Michaela stiffened slightly in her seat, and her gaze sharpened upon the JAG officer. And then hardened after a moment and she nodded. "Message received and understood. I am assuming that there are formalities to be observed that accompany those well wishes?"

"There are indeed, Captain," Briggs said, smiling tightly. "To be signed, notarized, and returned forthwith. Accompaniment by a souvenir ashtray and t-shirt optional, I believe."

Brockhurst by this point was frowning and looking between the two of them with increasing puzzlement. "I am going to assume that there is much in the way of subtext that I'm missing here."

"There is indeed, Lieutenant Colonel, sir," Moseby said, nodding. Leaning forward slightly, she patted him on the knee. "Company business. Be advised and assured that the good Captain Commandant will apprise you of the particulars when and if it should become of grave and pertinent import."

"And in the meantime," Brockhurst said, smiling a bit ruefully, "Don't worry my pretty little head about it?"

Moseby's answering smile was full of teeth and devoid of mirth. "I wouldn't have phrased it quite that way, sir, but..."

Nodding, Brockhurst said, "Just be sure to shovel some manure down after you turn out the lights, if you would please."

Michaela favored him with a wry grin that was slightly warmer than Moseby's smile. "All due respect, yata yata, sir. Rest assured that given the way that things here seem to be progressing, the need part of the knowing will present itself soon enough, and no doubt to your everlasting regret."

"Does seem to be that kind of place and situation," Brockhurst said, nodding, "Does it not?"
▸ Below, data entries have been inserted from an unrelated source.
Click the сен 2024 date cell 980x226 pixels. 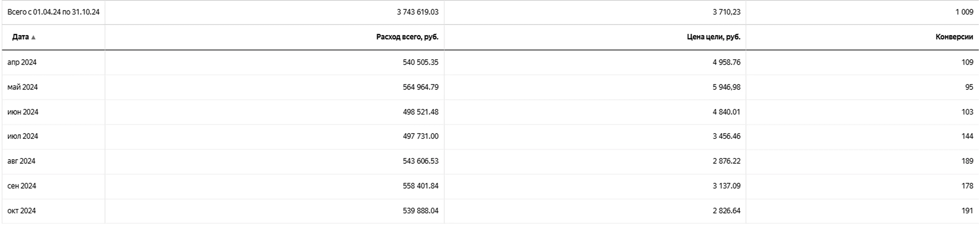coord(22,186)
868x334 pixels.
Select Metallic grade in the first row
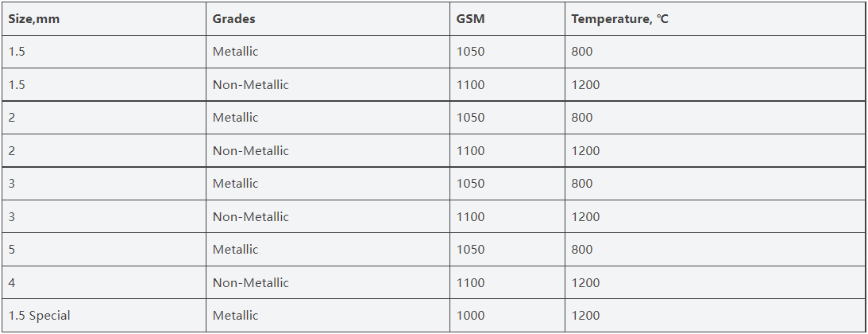coord(328,52)
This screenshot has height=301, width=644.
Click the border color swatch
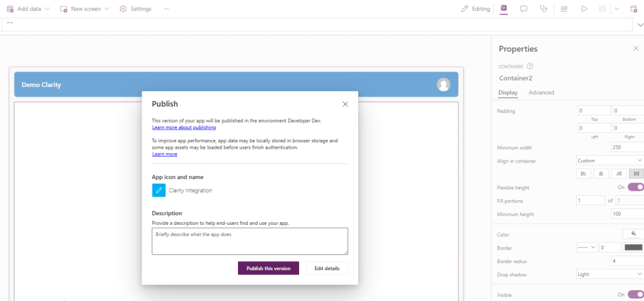coord(633,247)
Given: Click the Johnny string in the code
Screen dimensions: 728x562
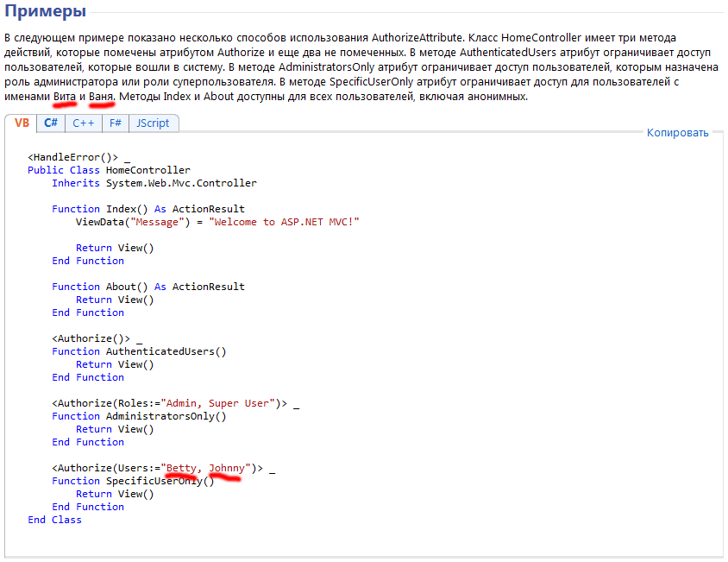Looking at the screenshot, I should (x=227, y=468).

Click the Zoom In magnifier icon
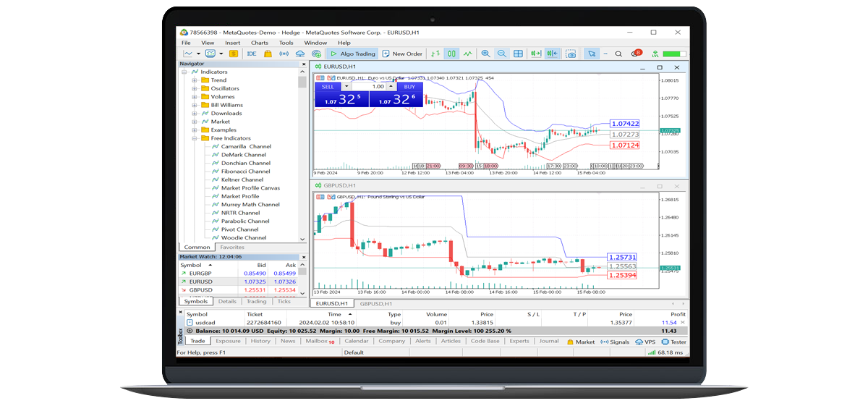click(485, 54)
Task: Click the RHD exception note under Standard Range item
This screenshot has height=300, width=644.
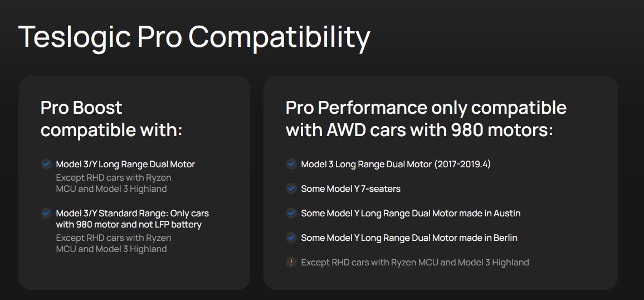Action: (114, 243)

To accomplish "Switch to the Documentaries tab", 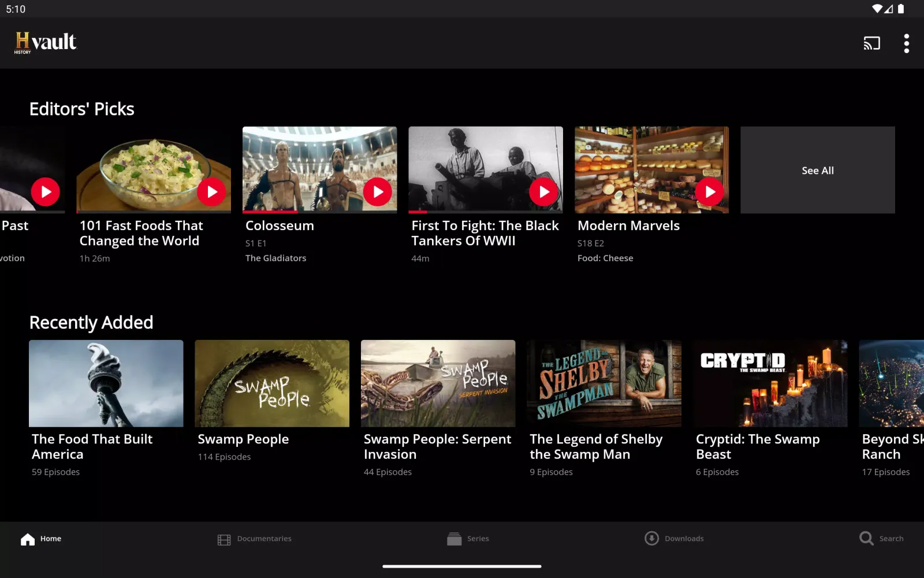I will (x=255, y=539).
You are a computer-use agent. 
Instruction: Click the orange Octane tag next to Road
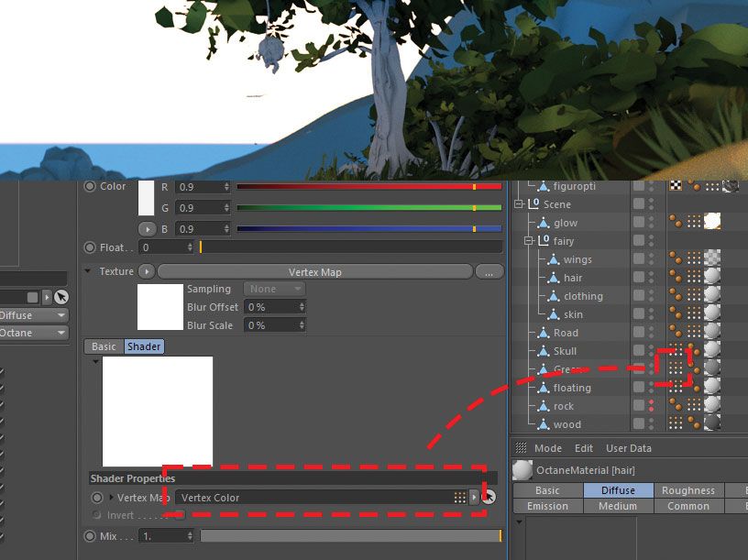676,332
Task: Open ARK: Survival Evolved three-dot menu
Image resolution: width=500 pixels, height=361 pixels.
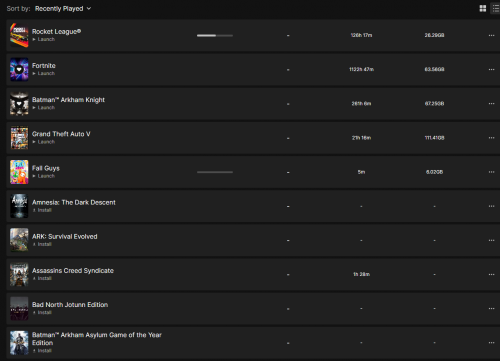Action: tap(491, 240)
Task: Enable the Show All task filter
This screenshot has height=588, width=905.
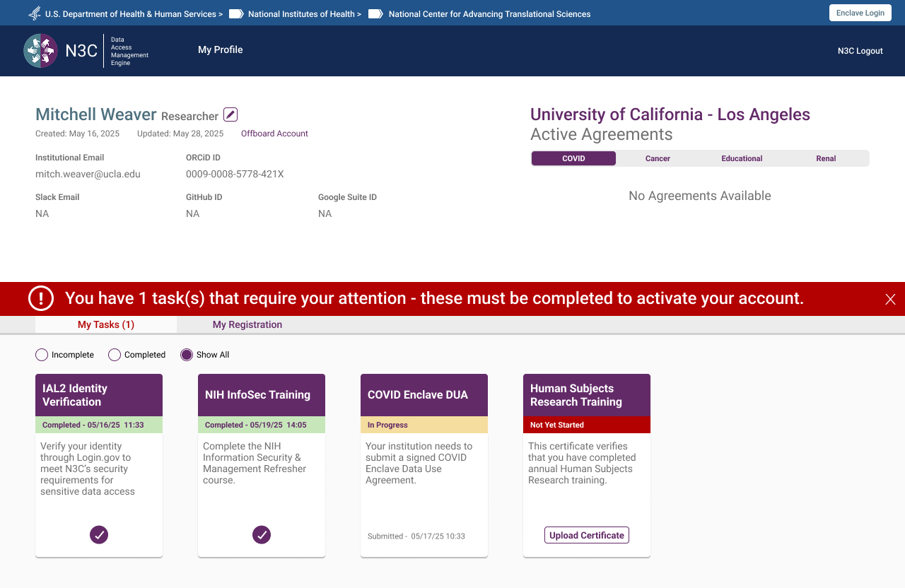Action: pos(186,355)
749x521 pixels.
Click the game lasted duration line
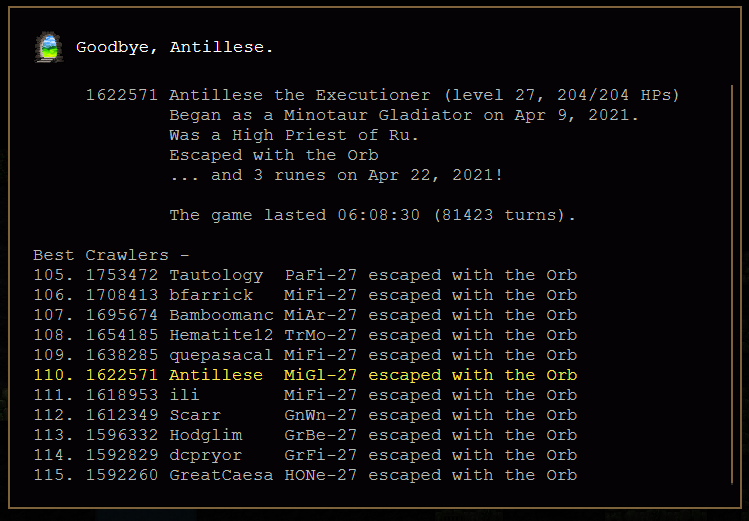pos(373,215)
"All right... Now that the formalities and the info-share are done with, Captain Commandant Michaela sir," Merrill interjected, "What now? Orders? And, don't mind my asking, exactly what the hell is going on in this town?"

"I'll answer what the hell is going on here last." Michaela thought for a minute, then nodded. "All right. One) I get copies of these orders and writs to my MP groupies. And I double the guard. Two) I call Light Colonel Brockhurst's commander and formally requisition him and his whirly bird to be attached to me for the duration. Three) I have Briggsy here make contact with the Mayor's office, the Base Commander at Fort Halleck, Dr. Director Walsh, Interim Chief Stein, County Commissioner, Chairman of the City Council, the City Manager, and the Sunnydale County Sheriff, and call a meeting for tomorrow at Oh-100 to pass on the wonderful news they are gonna love so much."

Merrill nodded. "We brought your Class As and Whites and your kit with us. The Colonel sent it along at the last minute."

"Oh, good. I was feeling near naked with nothing but a battle rifle, one sidearm, and a single knife," Michaela said. "Lost my ess-em-gee and heavy rifle when that fucker blew up my surveillance van, damned near with me in it. And my other handgun when I fell out of the downed Apache. Last fucking time I ever get all pussified about not being comfy in a surveillance van's accommodations and set my weapons kit where I can't grab and go."

"Well, in addition to a really big honking sixgun and an express rifle," Moseby said, eying Michaela's weapons in trust. "You been taking lessons from Lieutenant Barkie?"

"Naw. From my person of interest. Everything worthwhile I've learned recently in this life, I've learned from Cordelia Chase," Michaela said, checking her watch, "And Four) We have a meeting scheduled for oh-2000 with our civilian liaisons and local auxiliaries. You will be fully briefed on the local situation, previous and as it stands, at that meeting."

"Local auxiliaries?" Merrill said, raising his eyebrows.

"Oh yeah," Michaela said, grinning. "You guys are just a gonna love the Sunnydale Irregulars."


Monday, November 3, 1997: 3523 Paden Street, Levinson home, Sunnydale, Evening 4:35pm –

"So, lemme get this straight," Jonathan was saying. "You went as Dr. Soong, and you, Kimberly, went as Seven of Nine? From Voyager and Next Gen?"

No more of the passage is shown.